Sulzberger haben “Loriotisches” bestens in Form gebürstet

Kultur / 23.04.2019 • 20:30 Uhr
Sulzberger haben "Loriotisches" bestens in Form gebürstet
Szene aus “Loriotisches” der Theatergruppe 6934 Sulzberg. VN/CD


Theatergruppe 6934 spielt Loriot mit erforderlichem Witz und Wissen.

Sulzberg Ein Sofa mit leichter Chippendale-Wölbung, ein Männchen mit Knollennase und Schmollmund, dazu Distinguiertheit, Anzug oder Kostüm: „Hollero di dudl jö“, wir sind in der Welt von Loriot. Jedem, der älter ist als zehn, 15 Jahre, ist sie ein Begriff, viele können Dialogteile aufsagen und wenn ein Bild auftaucht, auf dem sich zwei Herren in der Badewanne gegenübersitzen, dann kann es sich nur um Müller-Lüdenscheid und Dr. Kloebner handeln, die, alle wissen es, ein Quietschentchen am Wannenrand sitzen haben und gemeinsam abtauchen. An irgendetwas müssen sich auch noch so gestandene Mannsbilder offenbar messen und sei es nur darin, wer länger die Luft anhalten kann.

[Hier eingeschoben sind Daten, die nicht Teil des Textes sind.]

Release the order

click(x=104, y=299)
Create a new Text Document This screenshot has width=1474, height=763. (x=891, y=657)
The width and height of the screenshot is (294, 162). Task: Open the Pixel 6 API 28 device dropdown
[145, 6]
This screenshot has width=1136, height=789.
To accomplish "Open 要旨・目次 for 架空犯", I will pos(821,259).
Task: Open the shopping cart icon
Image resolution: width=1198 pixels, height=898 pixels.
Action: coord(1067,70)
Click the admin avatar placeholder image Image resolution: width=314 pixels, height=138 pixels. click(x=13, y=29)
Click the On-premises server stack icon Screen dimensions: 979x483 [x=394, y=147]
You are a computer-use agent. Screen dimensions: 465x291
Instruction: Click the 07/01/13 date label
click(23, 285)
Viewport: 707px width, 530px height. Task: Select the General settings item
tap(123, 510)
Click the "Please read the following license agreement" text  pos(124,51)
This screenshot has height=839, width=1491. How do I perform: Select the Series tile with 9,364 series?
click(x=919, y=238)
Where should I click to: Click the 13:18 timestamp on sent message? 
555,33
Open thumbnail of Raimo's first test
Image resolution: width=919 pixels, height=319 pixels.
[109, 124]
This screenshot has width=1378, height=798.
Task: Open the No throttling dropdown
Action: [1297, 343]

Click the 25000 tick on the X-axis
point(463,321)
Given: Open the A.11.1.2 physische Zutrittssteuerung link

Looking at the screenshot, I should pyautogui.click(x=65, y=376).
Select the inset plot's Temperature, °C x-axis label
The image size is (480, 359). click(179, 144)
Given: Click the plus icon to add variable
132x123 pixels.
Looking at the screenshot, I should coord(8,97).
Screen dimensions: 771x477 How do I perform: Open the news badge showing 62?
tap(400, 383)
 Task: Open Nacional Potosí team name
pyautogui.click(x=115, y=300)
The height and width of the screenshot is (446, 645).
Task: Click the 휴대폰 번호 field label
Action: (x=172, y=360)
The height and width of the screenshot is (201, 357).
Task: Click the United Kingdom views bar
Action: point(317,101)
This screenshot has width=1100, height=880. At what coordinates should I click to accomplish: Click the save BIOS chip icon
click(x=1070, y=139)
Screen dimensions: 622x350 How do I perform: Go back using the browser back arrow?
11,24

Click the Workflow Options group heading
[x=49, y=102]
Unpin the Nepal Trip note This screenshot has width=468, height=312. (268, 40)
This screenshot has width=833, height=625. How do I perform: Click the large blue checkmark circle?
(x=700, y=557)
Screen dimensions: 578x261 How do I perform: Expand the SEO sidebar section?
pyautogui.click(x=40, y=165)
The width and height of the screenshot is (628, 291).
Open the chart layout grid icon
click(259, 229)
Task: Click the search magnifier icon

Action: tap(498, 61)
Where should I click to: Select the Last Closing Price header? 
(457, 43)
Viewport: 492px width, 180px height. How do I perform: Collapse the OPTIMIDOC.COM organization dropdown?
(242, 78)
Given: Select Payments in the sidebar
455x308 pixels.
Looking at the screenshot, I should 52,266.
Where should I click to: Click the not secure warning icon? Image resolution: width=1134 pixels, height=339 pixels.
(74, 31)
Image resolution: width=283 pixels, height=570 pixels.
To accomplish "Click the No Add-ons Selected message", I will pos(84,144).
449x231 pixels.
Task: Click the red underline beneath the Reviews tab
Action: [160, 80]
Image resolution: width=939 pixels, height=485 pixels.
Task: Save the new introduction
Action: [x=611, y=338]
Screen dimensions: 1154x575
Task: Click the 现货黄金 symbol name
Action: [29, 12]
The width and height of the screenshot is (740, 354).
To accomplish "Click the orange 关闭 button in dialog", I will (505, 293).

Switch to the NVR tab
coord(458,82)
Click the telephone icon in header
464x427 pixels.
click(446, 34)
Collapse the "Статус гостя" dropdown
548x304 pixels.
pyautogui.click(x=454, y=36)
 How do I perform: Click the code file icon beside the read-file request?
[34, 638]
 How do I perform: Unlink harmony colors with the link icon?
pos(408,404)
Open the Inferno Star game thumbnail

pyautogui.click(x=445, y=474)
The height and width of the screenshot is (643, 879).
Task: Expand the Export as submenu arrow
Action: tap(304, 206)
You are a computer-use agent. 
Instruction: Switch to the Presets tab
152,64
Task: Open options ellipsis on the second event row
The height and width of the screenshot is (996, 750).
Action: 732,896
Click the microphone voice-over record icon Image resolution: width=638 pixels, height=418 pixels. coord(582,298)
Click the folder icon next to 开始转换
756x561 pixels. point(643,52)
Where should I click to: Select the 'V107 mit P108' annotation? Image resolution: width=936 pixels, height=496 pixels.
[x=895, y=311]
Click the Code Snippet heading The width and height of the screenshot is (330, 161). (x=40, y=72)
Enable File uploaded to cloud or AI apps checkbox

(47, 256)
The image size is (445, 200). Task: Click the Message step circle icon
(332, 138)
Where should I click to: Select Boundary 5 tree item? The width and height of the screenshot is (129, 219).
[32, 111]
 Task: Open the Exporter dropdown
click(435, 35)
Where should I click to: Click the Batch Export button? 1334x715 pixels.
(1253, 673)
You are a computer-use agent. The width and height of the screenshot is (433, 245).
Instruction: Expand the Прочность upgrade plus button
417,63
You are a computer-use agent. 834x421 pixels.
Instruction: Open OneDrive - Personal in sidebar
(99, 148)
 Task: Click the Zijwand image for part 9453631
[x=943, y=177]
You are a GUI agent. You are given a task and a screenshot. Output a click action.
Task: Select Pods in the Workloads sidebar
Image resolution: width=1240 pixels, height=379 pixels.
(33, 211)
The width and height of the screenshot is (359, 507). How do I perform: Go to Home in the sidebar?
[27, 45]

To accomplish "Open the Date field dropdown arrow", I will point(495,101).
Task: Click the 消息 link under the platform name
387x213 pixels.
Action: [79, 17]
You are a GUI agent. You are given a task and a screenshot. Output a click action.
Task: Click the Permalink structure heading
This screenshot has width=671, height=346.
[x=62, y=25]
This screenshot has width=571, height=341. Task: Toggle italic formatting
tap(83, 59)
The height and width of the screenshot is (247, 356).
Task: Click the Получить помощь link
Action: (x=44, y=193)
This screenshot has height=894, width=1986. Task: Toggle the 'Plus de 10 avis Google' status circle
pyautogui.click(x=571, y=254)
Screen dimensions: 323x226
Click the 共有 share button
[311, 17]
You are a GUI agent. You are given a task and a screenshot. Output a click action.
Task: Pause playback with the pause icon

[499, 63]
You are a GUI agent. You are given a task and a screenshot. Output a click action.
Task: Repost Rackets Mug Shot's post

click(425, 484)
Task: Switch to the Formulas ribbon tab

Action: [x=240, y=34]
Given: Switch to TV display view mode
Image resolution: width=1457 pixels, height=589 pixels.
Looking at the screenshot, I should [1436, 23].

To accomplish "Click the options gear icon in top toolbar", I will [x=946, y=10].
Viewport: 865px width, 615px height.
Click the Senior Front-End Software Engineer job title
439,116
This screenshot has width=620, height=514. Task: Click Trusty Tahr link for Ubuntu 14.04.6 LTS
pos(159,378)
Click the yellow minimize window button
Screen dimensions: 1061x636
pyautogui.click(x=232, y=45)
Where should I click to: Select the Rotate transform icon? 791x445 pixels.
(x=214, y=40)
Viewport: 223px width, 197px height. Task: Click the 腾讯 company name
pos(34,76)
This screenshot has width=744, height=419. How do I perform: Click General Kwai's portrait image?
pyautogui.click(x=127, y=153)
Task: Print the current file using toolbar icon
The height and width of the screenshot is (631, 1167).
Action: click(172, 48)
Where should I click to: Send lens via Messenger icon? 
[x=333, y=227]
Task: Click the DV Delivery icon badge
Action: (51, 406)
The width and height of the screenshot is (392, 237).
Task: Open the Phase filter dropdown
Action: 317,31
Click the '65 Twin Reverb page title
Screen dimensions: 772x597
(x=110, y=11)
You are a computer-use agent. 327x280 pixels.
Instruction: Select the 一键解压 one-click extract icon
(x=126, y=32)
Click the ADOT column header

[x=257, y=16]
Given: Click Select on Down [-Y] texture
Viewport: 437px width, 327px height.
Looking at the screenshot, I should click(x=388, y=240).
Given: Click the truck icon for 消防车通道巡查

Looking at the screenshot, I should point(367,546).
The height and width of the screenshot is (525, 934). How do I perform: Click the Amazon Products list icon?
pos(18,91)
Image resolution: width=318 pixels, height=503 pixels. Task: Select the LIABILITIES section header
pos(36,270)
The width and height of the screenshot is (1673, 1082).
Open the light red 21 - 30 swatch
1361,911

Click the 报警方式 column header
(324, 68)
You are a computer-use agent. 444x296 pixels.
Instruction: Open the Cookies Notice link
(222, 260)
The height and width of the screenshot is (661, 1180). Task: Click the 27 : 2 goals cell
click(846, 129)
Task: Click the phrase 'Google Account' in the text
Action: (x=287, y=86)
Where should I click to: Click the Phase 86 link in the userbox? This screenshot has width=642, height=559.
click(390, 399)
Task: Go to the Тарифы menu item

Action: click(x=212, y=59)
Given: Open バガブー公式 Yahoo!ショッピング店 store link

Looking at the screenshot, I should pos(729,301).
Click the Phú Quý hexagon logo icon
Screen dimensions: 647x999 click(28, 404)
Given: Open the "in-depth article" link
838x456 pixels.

Loriot, alias Bernhard-Victor oder Vicco von Bülow (1923-2011) kannte seine Pappenheimer. Dem deutschen Humoristen kann kaum einer der Comedians das Wasser reichen, paarte sich bei ihm doch viel Witz mit mindestens so viel Wissen.

Enorme Herausforderung

Seine Sketche nachzuspielen, ist eine beliebte Aufgabe, aber auch eine enorme Herausforderung. Das Theater 6934 in Sulzberg hat sie angenommen, genau genommen mit einer zusätzlichen Hürde, nämlich äußerst kurzfristig. Leiterin und Regisseurin Elvira Bilgeri stand vor ein paar Wochen vor der Tatsache, das für den traditionellen Ostertermin schon geplante Projekt wegen Erkrankungen absagen zu müssen. Zu bemerken war der Stress nicht, im vollbesetzten Laurenzi-Saal konnte man eher feststellen, dass einige im Ensemble richtig erpicht darauf waren, die Typen einmal spielen zu dürfen. Zum Spaß hat sich offenbar akribische Arbeit gesellt, die dieses Amateurensemble wiederum auszeichnet. Die Pointen sitzen, der trockene Humor ist vom ersten Satz an da und bleibt es bis zum letzten in dieser Auswahl von insgesamt acht Stücken.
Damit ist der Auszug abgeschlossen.